[BEGIN RAW RECORDS]
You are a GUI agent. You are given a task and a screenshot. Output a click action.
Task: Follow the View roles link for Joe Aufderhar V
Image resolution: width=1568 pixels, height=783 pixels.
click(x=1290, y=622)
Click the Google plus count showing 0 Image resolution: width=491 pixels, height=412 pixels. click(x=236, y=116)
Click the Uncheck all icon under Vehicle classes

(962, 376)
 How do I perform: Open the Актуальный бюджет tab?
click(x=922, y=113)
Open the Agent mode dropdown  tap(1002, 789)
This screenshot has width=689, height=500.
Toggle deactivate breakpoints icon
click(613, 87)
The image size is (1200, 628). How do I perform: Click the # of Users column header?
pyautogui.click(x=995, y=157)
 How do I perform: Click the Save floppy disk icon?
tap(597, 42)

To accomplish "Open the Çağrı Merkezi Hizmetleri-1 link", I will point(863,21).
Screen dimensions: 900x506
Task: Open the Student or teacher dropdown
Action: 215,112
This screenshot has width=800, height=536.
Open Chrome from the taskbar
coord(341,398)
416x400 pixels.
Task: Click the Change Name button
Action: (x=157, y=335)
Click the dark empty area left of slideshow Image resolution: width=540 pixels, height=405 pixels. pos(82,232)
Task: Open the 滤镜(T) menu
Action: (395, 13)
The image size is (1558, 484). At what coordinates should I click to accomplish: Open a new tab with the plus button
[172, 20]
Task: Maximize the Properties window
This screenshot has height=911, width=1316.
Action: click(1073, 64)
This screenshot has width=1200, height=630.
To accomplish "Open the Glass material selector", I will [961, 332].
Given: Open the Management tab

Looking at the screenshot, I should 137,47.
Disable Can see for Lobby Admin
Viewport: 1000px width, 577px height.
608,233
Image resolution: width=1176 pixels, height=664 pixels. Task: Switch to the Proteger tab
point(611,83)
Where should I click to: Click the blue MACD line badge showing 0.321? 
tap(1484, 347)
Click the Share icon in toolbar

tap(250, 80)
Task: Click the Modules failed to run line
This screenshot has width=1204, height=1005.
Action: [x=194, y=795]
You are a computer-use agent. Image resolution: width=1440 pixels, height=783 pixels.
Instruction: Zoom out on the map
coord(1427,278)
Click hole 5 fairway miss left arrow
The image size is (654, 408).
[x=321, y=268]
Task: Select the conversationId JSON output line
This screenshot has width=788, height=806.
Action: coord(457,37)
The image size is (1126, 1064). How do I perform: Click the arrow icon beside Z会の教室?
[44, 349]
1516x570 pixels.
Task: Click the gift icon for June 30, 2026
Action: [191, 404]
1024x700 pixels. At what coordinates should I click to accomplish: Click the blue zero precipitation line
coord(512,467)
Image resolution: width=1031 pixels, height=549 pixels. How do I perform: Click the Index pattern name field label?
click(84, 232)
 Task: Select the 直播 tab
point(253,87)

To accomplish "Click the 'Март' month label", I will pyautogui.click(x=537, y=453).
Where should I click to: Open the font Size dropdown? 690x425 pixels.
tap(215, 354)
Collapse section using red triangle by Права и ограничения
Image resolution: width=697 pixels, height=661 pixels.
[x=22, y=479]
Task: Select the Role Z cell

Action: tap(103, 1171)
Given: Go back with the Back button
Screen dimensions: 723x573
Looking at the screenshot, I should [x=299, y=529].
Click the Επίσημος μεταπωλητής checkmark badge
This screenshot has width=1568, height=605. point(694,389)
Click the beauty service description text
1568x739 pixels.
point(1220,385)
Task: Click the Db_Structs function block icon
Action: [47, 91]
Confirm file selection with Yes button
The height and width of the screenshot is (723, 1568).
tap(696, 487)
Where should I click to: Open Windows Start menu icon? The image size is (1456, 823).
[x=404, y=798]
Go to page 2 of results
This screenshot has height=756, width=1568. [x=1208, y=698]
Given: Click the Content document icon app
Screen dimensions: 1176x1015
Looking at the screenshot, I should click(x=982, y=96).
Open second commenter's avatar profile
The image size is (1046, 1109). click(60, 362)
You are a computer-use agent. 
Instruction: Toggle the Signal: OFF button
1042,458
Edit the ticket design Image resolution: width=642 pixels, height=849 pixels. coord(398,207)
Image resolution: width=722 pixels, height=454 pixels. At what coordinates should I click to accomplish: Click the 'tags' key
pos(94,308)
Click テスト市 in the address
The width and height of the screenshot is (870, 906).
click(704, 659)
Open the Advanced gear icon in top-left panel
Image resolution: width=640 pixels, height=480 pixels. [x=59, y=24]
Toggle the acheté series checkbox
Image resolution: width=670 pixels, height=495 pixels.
[END RAW RECORDS]
THE REQUEST
Reproduce verbatim the lines of the records starting with the line that contains "This screenshot has width=689, height=500." and continuing through the line that contains "Action: 215,112", including both of those lines.

WRITTEN SOLUTION
This screenshot has width=689, height=500.
Toggle deactivate breakpoints icon
click(613, 87)
The image size is (1200, 628). How do I perform: Click the # of Users column header?
pyautogui.click(x=995, y=157)
 How do I perform: Click the Save floppy disk icon?
tap(597, 42)

To accomplish "Open the Çağrı Merkezi Hizmetleri-1 link", I will point(863,21).
Screen dimensions: 900x506
Task: Open the Student or teacher dropdown
Action: 215,112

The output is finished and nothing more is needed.